Die Zeichen deuten auf eingleisige 2. Liga

Walter Dollendorf

Frankfurt/Herford. Die eingleisige 2. Liga wird im Frauenfußball in naher Zukunft eingeführt. Dies erfuhren Björn Hebbe und Hans-Ulrich Laege, 1. und 2. Vorsitzender des Herforder SV, bei einer zweitägigen Infotagung in der Zentrale des Deutschen Fußball-Bundes (DFB) in Frankfurt. "Gemunkel über Pläne, die eingleisige 2. Liga im Frauenfußball einzuführen, gibt es schon seit Jahren. Nun werden die Pläne konkret", sagt Björn Hebbe. Geplant ist laut Hebbe, dass die Saison 2017/18 zur Qualifikation genutzt wird. Ab der Saison 2018/19 soll dann die 2. Bundesliga, die derzeit in zwei Staffeln Nord und Süd ausgespielt wird, eingleisig laufen. 14 Mannschaften sollen nach den DFB-Plänen in dieser Liga spielen.
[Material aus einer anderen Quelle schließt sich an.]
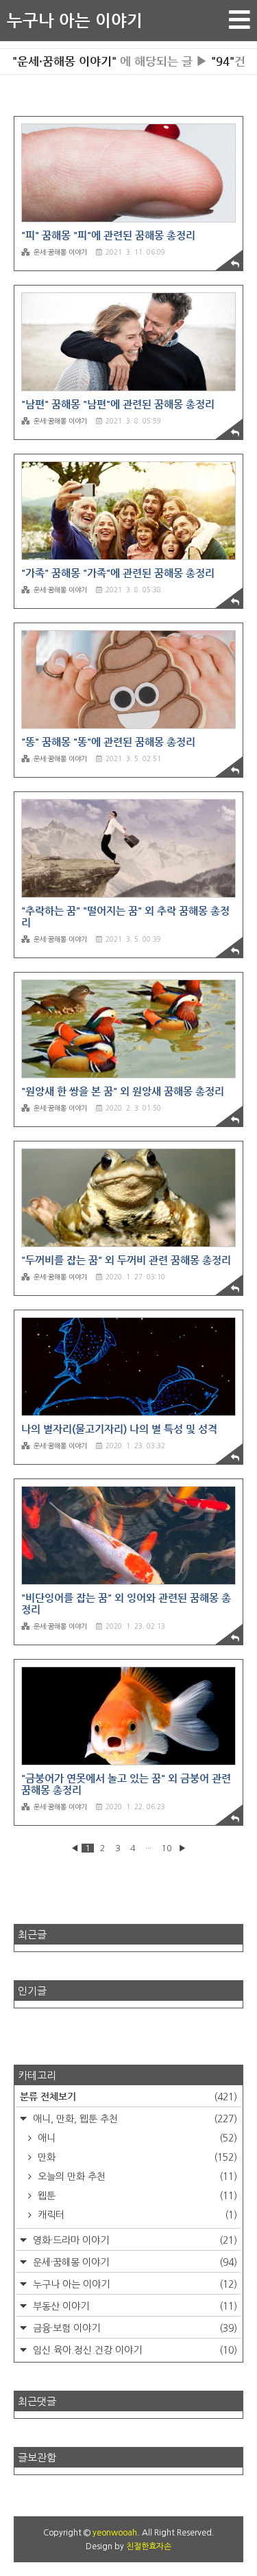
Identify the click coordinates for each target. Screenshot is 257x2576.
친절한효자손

Derzeit sind es pro Staffel zwölf Mannschaften. Auch 2. Mannschaften der Erstligisten sollen in der eingleisigen 2. Liga spielen können. "Details müssen noch geklärt werden. Zudem muss der DFB-Bundestag im November den Plänen noch zustimmen. Aber die eingleisige 2. Liga wird kommen, da bin ich mir jetzt sicher", sagt Björn Hebbe. Für den HSV-Vorsitzenden ist die neue 2. Liga eher eine Chance als ein Risiko. "Positiv ist, dass die Qualität in der 2. Liga zunehmen wird und sich dadurch auch das Gefälle zwischen Erst- und Zweitklassigkeit verringert. Natürlich werden die Reisekosten steigen, da müssen die Zweitliga-Vertreter sicherlich noch mit dem DFB sprechen, inwieweit der Zuschuss erhöht wird", sagt Hebbe. Die 1. Mannschaft des HSV spielt am Samstag bei einem gut besetzten Turnier in Recklinghausen mit.